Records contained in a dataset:
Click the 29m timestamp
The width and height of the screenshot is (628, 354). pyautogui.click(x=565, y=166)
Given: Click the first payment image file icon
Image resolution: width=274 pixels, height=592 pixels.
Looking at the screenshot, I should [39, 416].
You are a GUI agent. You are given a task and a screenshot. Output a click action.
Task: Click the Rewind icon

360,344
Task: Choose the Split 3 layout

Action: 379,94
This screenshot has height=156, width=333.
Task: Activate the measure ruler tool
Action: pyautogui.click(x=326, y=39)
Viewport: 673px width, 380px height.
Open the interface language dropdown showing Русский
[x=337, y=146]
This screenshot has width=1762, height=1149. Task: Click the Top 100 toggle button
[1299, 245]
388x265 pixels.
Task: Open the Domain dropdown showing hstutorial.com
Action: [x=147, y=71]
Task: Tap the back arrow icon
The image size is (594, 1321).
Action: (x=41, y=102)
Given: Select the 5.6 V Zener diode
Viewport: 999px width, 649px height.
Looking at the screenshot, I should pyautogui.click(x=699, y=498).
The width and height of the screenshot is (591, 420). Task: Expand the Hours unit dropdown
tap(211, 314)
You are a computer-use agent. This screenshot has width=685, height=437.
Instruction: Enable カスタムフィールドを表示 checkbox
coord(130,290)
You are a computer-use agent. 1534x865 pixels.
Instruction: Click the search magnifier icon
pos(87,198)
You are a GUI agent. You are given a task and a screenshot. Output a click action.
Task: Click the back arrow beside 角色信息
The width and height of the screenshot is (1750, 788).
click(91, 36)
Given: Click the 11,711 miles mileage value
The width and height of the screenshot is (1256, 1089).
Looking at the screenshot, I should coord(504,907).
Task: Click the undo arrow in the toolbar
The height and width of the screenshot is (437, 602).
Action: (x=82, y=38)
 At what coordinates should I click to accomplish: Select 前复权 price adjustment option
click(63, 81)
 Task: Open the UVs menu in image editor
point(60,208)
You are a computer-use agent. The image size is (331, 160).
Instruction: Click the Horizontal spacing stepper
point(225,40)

EXERCISE DESCRIPTION - The expected result is every line above containing the string "arrow".

RESULT FOR THIS EXERCISE -
Task: Tap the back arrow icon
Task: Click the back arrow beside 角色信息
Task: Click the undo arrow in the toolbar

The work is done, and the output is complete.